DIRECTION: Copy everything in the items below, from the line containing "Hide the Top legend series" down to the line containing "click(745, 806)", shifting each click coordinate in the answers up by 42 and leaving every other number as it is. Leave the pictures out.

SUPPLIED MATERIAL:
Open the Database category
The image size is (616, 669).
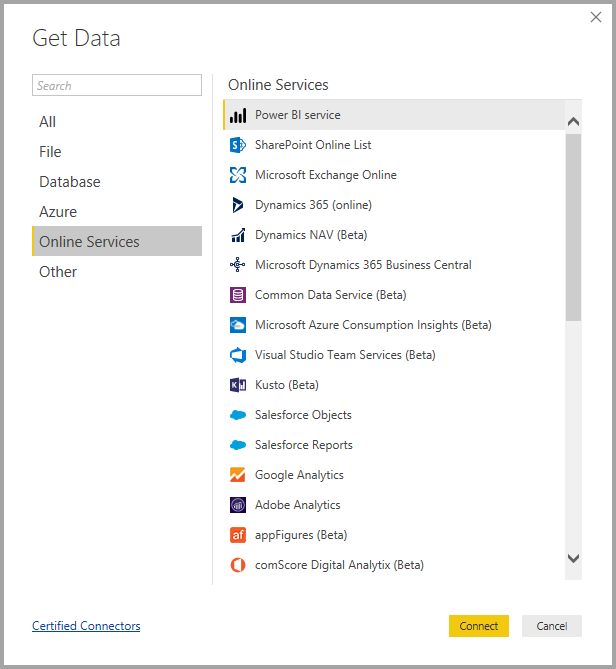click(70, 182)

--

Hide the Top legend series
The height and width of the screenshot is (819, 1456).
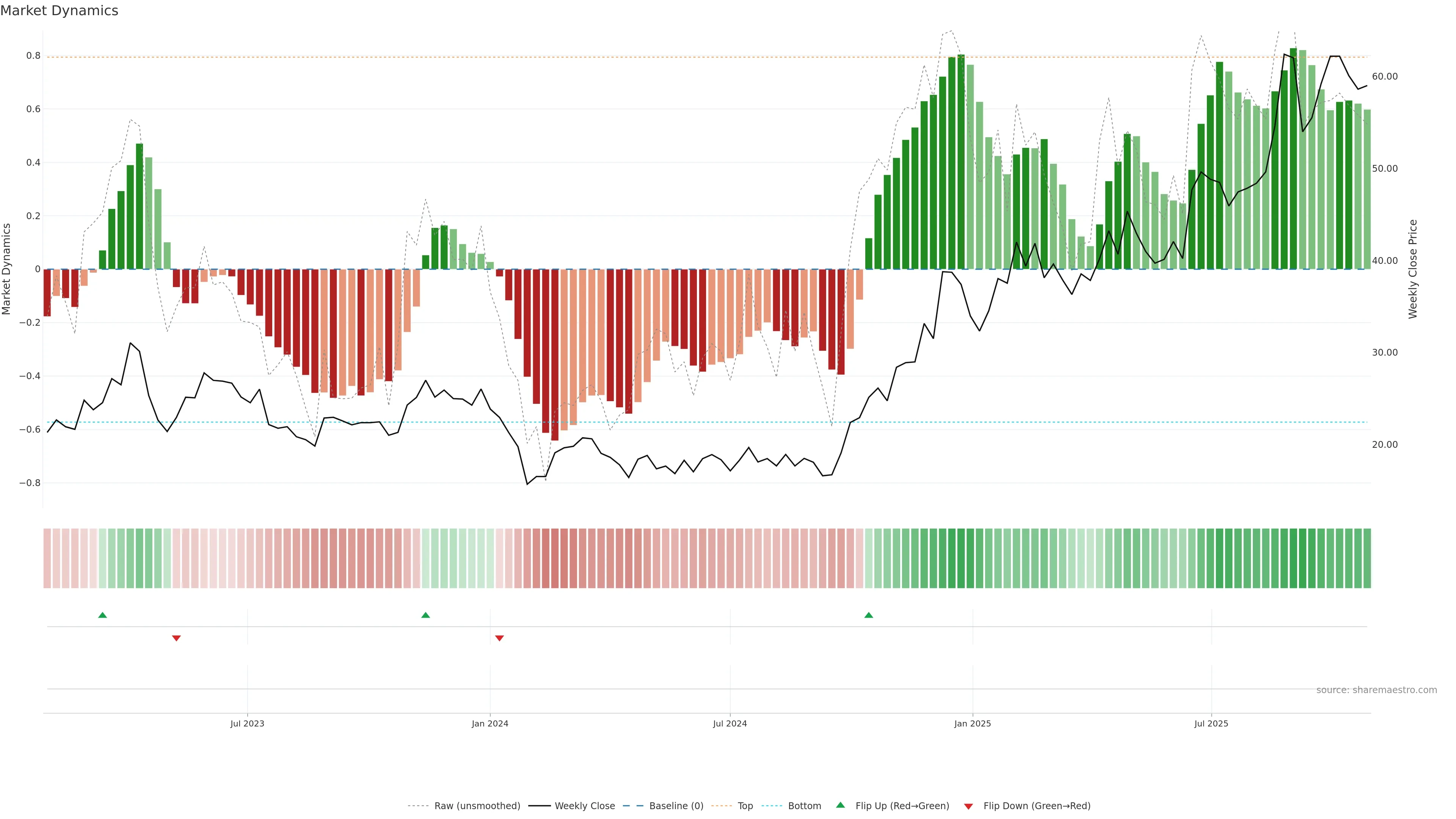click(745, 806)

EXERCISE OUTPUT:
Hide the Top legend series
The height and width of the screenshot is (819, 1456).
click(787, 848)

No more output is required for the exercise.